Bemidji State University’s Northwoods Queer Outreach program and Hispanic Cultures Through a Media Lens projects have been awarded with 2020 Innovation Funding by Minnesota State Educational Innovations.
Each year, the Minnesota State system of colleges and universities holds a Shark Tank Open program, which allows faculty and staff at the system’s 37 colleges and universities to present project ideas to an audience and a panel of judges. Winning projects can receive as much as $25,000 in innovation funding.
This year’s fifth annual Shark Tank Open featured virtual pitches as a result of the COVID-19 pandemic. Sixty-four pitches were prerecorded in April 2020 and submitted to panelists for review, and 21 were selected for funding — including two from Bemidji State.
BSU’s Northwoods Queer Outreach program, using a $9,974 small-seed grant, will raise awareness on inclusive topics and build connections between university services and the broader community. The project, spearheaded by Dr. Kathryn Klement, assistant professor of psychology, and Dr. Kate Larson, associate professor of psychology, is dedicated to providing LGBTQ+ educational resources and training prepared by professionals.
“Dr. Klement and I were inspired to open NQO in an effort to increase queer and trans representation across campus and within our community,” Larson said. “Bemidji State is uniquely situated in a Northern, rural part of the state and when you search for other established resources the closest queer supports are hours away. Providing valuable education and resources for the LGBTQQIP2SAA+ student community here is crucial when promoting a welcoming and inclusive environment for all.”
The Hispanic Cultures Through a Media Lens project, awarded a $10,000 small-seed grant, will create an open audiovisual textbook for use in Hispanic film and media courses. Developed by Dr. Ana Lopez-Aguilera, assistant professor of Spanish, the materials will engage students in foreign-language learning and cultural diversity.

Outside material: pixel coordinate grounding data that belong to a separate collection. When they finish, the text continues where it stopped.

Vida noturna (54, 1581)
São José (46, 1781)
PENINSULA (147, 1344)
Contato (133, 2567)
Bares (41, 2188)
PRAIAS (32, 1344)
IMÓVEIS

“My project involves creating an open, online textbook for Hispanic Film and Media courses,” Lopez-Aguilera said. “It will be based on interacting with audiovisual texts rather than reading traditional literary texts. The textbook will consist of a series of lesson plans, each centered on one audiovisual text. The lesson plans will include activities to analyze the plot, the characters, the historical context and narrative techniques.”
Both BSU projects are currently in production and the next innovation funding round will be announced in November.